Yo los entiendo, ellos si hacen cosas importantes. Ríen, gritan, sueñan, lloran, se abrazan, se besan. Y yo, ya no se a que saben los besos. Antes besuqueaba a los chiquitos, era un gusto enorme el que me daba tenerlos en mis brazos, como ramitas nuevas que habían salido de este viejo tronco en que me he convertido. Sentía su piel tiernita y su respiración dulzona muy cerca de mí. La vida nueva se me metía como un soplo y hasta me daba por cantar canciones de cuna que nunca creí recordar.
Pero un día mi pequeña nieta, la última, que acababa de tener un bebe dijo que no era bueno que los ancianos besaran a los niños, por cuestiones de salud.
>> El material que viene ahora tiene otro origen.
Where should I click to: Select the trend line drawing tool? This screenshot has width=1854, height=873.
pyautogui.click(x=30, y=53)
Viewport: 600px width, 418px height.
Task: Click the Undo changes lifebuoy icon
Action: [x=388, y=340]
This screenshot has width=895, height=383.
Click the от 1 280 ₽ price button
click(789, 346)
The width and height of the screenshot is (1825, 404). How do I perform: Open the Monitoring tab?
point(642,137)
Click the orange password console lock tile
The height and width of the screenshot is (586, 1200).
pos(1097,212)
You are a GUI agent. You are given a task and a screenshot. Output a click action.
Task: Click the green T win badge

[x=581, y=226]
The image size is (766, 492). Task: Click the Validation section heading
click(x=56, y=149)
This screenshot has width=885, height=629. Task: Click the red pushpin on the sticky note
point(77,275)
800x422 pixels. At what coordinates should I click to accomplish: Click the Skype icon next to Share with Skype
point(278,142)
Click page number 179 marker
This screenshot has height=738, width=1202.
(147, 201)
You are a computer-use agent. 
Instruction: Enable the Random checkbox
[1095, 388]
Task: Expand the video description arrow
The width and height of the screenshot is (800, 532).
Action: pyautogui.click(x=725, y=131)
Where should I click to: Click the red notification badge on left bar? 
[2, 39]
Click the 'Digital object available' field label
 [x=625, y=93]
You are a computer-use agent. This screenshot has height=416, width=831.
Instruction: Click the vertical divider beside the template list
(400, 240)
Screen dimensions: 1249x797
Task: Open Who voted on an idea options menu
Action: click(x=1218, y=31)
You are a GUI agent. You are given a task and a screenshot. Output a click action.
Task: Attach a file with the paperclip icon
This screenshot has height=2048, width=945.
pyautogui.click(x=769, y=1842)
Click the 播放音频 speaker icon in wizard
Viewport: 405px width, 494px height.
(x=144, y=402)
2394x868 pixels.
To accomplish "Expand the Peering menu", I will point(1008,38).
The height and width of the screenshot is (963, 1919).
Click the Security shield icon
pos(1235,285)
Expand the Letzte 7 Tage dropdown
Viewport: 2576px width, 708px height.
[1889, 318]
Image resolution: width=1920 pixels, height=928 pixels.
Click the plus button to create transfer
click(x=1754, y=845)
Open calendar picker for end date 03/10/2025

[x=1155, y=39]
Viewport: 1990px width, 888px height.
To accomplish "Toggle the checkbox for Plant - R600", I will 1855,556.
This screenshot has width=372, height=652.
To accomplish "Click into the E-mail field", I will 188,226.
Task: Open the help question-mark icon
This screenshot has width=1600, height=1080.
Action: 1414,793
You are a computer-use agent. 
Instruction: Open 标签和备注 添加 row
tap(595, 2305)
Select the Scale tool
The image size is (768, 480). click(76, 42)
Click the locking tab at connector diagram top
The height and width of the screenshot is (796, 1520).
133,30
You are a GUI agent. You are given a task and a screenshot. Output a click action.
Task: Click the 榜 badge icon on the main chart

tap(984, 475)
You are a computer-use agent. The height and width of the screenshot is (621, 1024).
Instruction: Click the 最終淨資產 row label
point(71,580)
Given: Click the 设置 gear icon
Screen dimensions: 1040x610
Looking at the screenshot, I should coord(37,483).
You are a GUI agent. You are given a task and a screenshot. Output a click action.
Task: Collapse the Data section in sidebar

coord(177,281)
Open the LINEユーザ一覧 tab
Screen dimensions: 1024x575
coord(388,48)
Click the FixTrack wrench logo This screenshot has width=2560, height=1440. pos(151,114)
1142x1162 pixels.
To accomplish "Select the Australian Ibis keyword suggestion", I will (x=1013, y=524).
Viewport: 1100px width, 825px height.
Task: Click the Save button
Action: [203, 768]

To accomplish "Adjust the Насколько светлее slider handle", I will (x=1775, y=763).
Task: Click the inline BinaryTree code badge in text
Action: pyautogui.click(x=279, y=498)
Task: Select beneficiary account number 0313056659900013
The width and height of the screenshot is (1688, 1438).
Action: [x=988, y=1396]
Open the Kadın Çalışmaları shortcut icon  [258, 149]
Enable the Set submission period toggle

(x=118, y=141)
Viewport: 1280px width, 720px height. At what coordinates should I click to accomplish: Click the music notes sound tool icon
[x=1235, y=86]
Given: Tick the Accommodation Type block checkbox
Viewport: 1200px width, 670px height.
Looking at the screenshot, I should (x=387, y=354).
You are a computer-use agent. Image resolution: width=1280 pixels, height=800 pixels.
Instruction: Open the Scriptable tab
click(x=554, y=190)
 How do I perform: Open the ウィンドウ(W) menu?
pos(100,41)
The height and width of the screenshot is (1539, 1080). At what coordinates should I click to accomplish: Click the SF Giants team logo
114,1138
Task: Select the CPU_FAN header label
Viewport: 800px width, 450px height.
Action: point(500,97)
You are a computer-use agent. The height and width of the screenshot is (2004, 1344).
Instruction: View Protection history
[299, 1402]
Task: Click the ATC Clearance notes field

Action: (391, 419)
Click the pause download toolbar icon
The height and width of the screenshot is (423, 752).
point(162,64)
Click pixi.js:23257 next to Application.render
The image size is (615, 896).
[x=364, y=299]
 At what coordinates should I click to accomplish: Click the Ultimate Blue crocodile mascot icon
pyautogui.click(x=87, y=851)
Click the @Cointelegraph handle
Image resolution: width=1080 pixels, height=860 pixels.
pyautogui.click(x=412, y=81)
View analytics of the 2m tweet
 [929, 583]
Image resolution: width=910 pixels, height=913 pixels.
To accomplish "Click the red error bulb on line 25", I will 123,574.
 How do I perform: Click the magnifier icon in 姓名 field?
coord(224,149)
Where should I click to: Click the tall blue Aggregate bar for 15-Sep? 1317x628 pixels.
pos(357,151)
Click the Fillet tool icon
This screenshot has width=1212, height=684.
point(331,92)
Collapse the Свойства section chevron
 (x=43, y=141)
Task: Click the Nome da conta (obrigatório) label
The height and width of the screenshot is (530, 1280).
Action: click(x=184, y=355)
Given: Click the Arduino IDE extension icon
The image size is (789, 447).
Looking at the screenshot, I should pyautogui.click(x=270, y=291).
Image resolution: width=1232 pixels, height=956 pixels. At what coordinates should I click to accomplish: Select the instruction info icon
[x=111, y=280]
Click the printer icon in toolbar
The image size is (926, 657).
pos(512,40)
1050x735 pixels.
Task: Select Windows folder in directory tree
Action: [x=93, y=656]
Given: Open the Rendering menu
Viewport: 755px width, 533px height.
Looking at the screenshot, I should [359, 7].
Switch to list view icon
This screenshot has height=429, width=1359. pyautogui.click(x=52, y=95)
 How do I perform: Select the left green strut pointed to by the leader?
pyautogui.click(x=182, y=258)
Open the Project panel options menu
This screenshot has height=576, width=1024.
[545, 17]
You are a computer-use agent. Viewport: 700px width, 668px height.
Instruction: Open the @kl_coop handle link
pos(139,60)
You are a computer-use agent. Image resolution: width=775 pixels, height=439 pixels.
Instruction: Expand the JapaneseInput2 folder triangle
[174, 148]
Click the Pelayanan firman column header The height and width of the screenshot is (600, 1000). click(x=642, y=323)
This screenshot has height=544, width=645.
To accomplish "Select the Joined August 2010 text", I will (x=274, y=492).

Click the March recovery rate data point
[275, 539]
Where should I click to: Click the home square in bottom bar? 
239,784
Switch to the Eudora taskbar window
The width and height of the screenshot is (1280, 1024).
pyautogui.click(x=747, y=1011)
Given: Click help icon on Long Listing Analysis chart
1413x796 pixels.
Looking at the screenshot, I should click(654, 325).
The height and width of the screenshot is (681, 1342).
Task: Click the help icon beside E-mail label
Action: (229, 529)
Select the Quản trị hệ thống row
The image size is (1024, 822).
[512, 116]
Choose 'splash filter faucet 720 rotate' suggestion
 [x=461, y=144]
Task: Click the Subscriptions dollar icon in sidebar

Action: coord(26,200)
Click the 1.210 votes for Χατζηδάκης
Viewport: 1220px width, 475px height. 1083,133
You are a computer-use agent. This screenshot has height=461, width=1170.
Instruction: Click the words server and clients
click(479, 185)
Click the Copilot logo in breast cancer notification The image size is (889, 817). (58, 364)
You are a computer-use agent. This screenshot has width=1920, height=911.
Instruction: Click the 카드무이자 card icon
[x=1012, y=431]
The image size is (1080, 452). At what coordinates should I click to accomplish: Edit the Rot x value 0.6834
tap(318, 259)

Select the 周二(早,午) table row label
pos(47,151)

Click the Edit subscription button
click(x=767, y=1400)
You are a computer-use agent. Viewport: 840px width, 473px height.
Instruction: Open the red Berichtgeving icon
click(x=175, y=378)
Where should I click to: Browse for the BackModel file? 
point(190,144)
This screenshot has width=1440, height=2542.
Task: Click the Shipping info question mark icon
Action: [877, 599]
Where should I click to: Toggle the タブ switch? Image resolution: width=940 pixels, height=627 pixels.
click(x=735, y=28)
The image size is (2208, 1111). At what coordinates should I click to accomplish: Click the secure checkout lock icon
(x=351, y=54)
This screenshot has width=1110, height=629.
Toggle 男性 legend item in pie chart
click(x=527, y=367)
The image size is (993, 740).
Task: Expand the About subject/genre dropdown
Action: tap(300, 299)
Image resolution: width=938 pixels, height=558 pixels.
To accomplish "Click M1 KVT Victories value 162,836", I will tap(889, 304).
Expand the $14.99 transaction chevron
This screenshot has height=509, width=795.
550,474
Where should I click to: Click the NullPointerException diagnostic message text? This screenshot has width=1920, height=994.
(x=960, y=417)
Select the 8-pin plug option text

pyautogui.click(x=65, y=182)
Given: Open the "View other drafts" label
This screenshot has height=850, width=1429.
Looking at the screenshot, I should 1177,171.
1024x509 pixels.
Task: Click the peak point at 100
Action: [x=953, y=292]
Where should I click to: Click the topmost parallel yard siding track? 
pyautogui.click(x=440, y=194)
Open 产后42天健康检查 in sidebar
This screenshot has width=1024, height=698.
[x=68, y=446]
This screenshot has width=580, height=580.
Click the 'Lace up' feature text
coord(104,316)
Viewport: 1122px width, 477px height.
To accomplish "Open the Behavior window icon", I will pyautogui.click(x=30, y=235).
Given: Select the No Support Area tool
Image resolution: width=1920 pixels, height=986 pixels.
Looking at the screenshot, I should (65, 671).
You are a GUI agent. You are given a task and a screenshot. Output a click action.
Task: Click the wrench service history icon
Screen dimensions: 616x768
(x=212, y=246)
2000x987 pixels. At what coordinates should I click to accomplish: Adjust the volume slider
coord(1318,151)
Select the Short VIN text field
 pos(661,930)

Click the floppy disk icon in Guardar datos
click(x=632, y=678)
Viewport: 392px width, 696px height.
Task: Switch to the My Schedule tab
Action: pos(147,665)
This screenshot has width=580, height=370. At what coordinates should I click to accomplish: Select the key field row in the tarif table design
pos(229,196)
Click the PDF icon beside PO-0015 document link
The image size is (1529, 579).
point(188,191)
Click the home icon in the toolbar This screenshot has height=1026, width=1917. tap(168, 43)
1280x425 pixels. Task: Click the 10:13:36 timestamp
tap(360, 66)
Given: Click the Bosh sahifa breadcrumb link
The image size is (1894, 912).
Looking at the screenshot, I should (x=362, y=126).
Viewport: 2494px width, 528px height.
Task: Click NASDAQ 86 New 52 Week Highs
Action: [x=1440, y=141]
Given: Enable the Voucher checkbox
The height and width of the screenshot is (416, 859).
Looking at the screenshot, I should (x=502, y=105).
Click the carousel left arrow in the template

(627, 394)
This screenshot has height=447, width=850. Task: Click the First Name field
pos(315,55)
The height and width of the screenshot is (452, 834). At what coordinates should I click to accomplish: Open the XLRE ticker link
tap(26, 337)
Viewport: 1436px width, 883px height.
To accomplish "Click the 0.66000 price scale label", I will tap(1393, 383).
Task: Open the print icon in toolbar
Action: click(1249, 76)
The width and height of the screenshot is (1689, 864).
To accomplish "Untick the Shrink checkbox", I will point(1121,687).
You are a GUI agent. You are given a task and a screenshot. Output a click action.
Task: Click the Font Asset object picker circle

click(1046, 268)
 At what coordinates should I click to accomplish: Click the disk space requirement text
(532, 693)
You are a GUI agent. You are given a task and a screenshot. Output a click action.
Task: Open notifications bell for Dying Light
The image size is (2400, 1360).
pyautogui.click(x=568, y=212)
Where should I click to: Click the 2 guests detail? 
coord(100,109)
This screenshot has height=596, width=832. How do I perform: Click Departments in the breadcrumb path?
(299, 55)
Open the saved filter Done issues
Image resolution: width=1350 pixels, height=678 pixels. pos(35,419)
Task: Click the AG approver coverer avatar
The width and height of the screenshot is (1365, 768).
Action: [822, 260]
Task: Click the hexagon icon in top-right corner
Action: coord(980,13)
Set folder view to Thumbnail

Desde entonces ya no me acerqué más a ellos, no fuera que les pasara algo malo por mis imprudencias. ¡Tengo tanto miedo de contagiarlos!
Yo los bendigo a todos y los perdono, porque ¿Qué culpa tienen ellos de que yo me haya vuelto tan inservible?
Esto pasa muchas veces en nuestro medio. ¿Cuántas veces ignoramos lo que dicen nuestros padres ancianos o nuestros abuelos? “¡¡Ya está viejo, que sabe, estos son otros tiempos!!”
RECORDEMOS que ellos también fueron bebés, niños, jóvenes, adultos llenos de vida, ilusiones, fuerza…
RECORDEMOS que sus manos, antes fuertes, nos dieron el apoyo que hoy les negamos… que su voz firme habló por nosotros cuando no sabíamos decir lo que necesitábamos decir… que sus palabras nos dieron muchas veces el consuelo que hoy les negamos…que pusieron toda la atención a las primeras palabras que dijimos, palabras casi incomprensibles… y hoy no los escuchamos porque dicen “puras tonterías”.
Los ancianos que nos rodean, en la familia, trabajo o en cualquier otro lugar fueron lo que nosotros hemos sido, lo que somos… y lo que seremos.
¿Por qué no recordar que la vida suele ser como un espejo…devolviéndonos lo que le damos?
Amar, cuidar y RESPETAR a los ancianos… no hacerlos sentir invisibles, es un acto de justicia. Han caminado mucho para llegar a donde están, han sufrido, han llorado, han perdido, han “hecho camino al andar”… no pisoteemos sus caminos, mejor aprendamos de ellos.